*EXERCISE GOAL:* Reproduce word for word everything from the line containing "Find the location" down to the end of the material, omitting the pictures.

*EXERCISE MATERIALS:*

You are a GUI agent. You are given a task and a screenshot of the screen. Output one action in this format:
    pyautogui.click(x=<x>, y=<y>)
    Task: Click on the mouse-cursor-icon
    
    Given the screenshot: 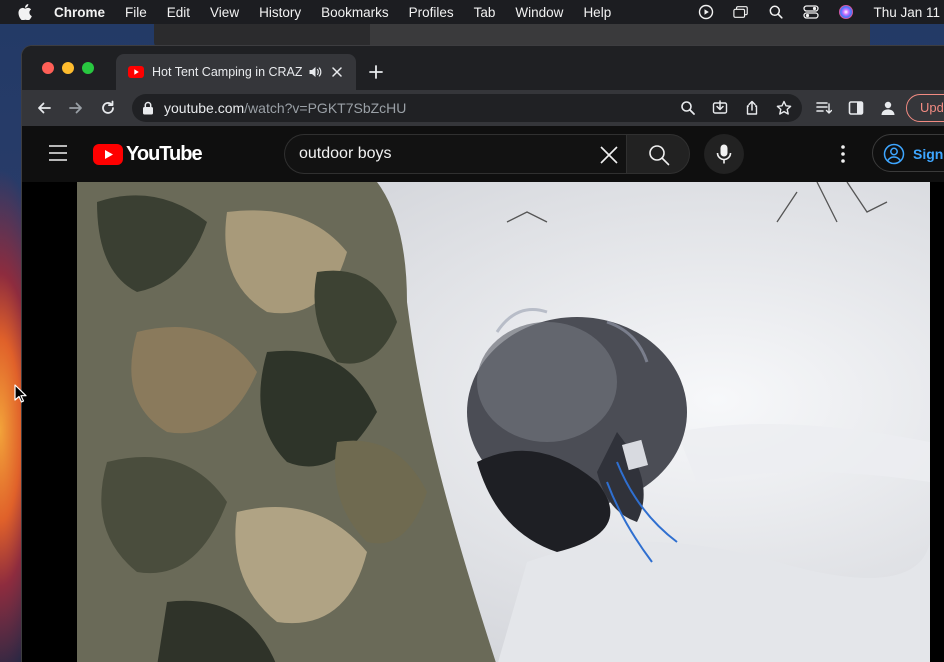 What is the action you would take?
    pyautogui.click(x=20, y=394)
    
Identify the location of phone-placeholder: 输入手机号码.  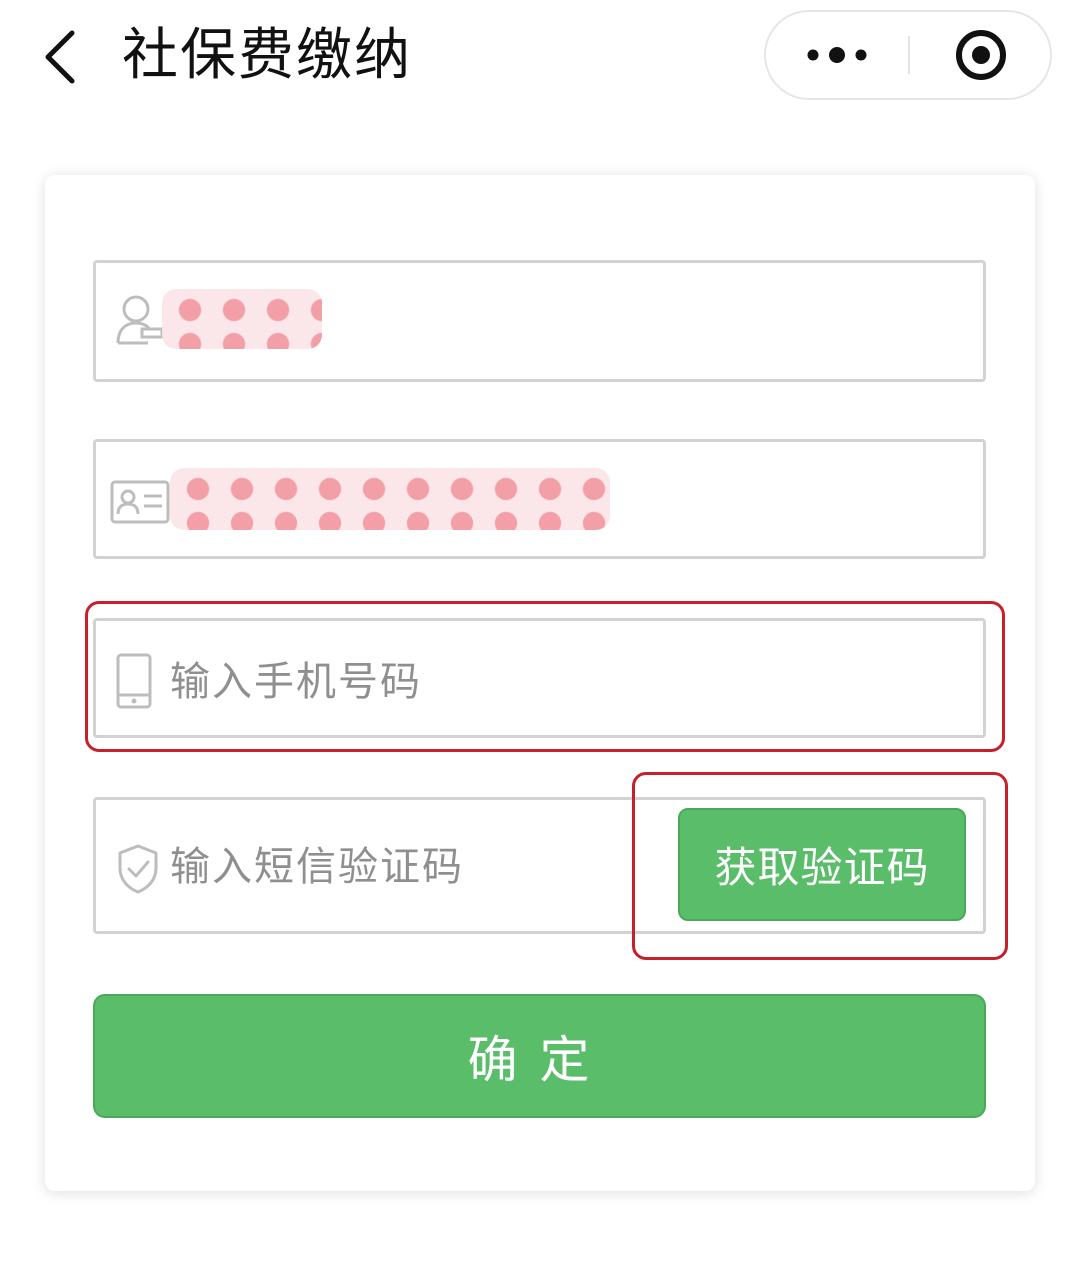
(296, 682).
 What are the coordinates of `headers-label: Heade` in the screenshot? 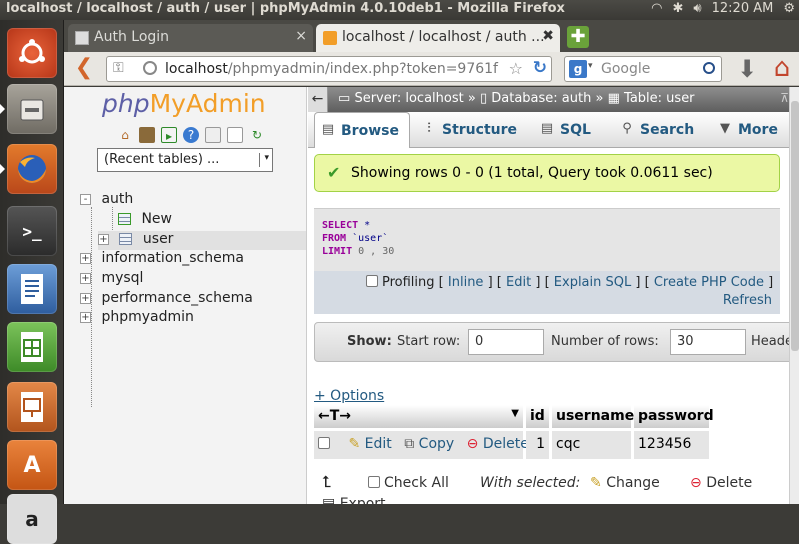 It's located at (772, 342).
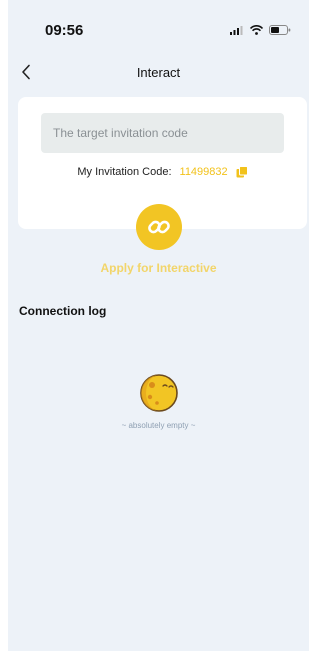  I want to click on status-bar: 09:56, so click(158, 28).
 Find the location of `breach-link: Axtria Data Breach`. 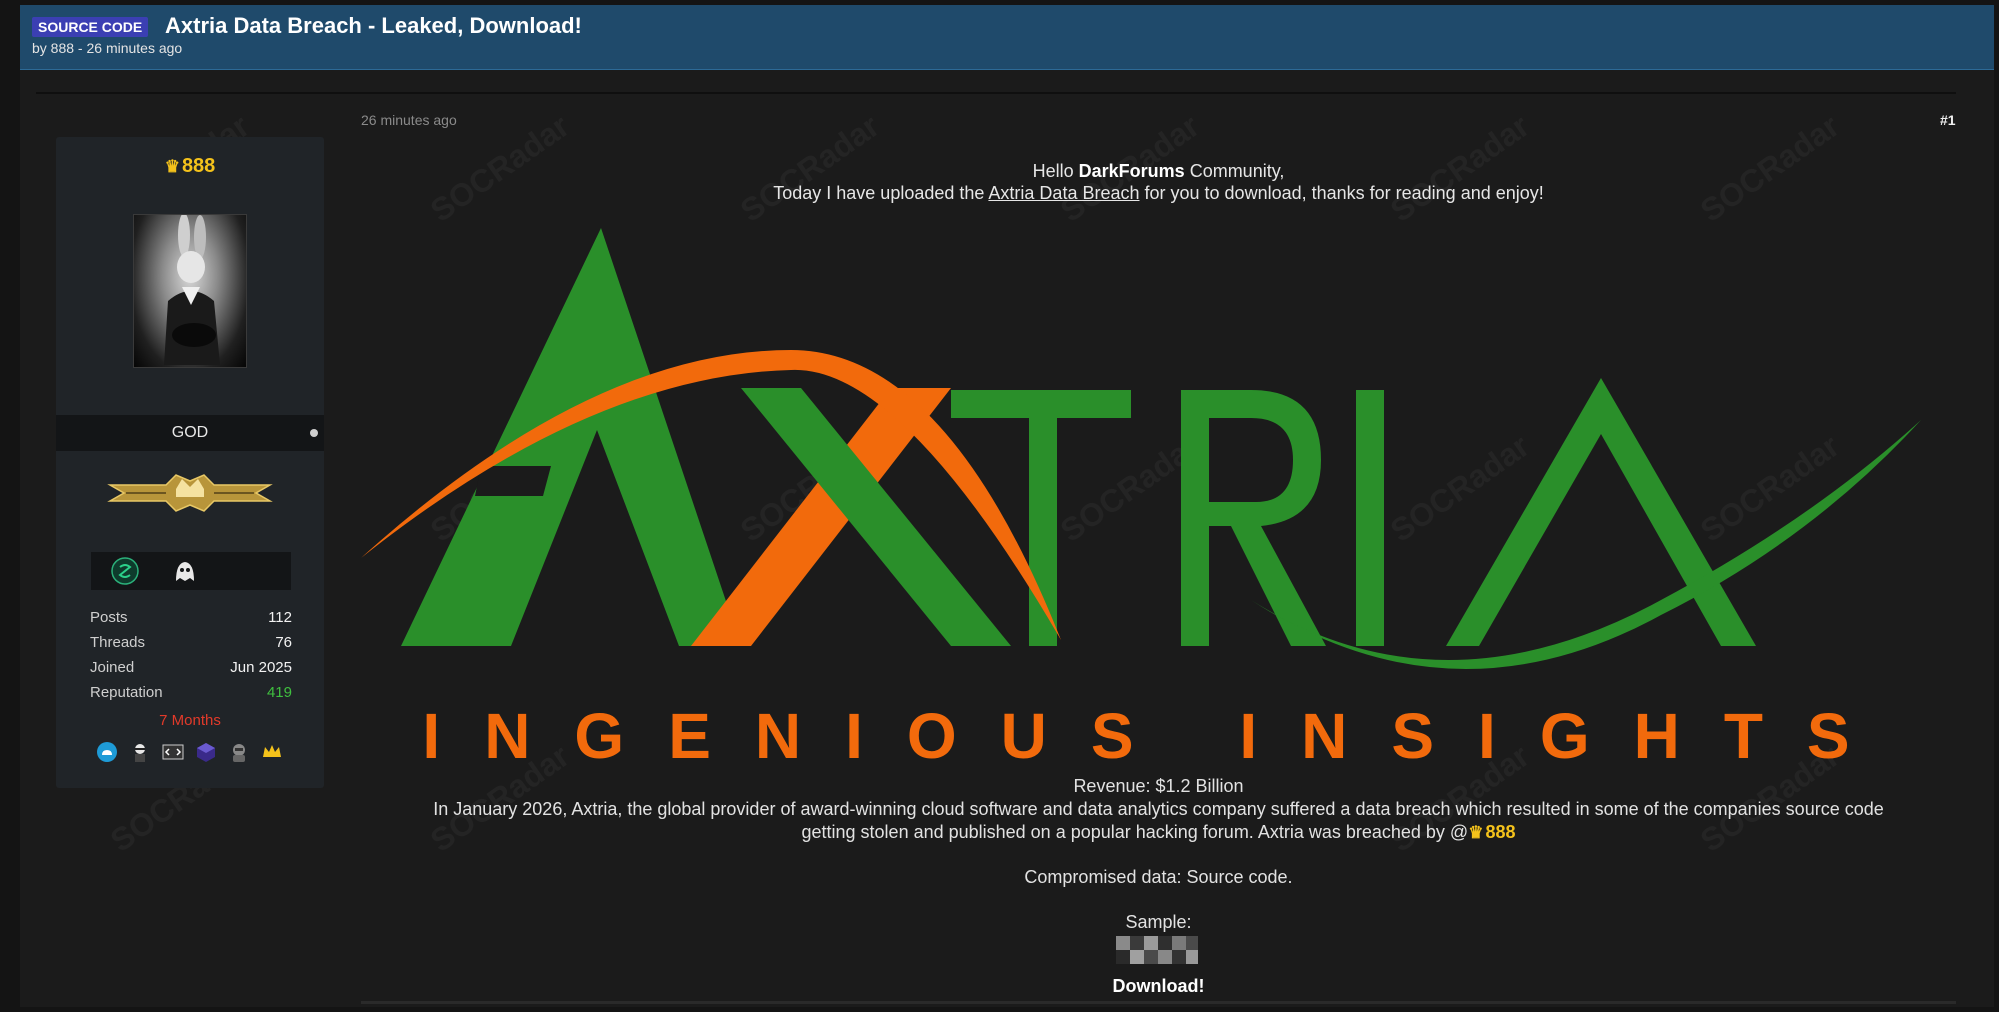

breach-link: Axtria Data Breach is located at coordinates (1064, 193).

*SOLUTION BELOW:*
 Find the location of `breach-link: Axtria Data Breach`. 

breach-link: Axtria Data Breach is located at coordinates (1064, 193).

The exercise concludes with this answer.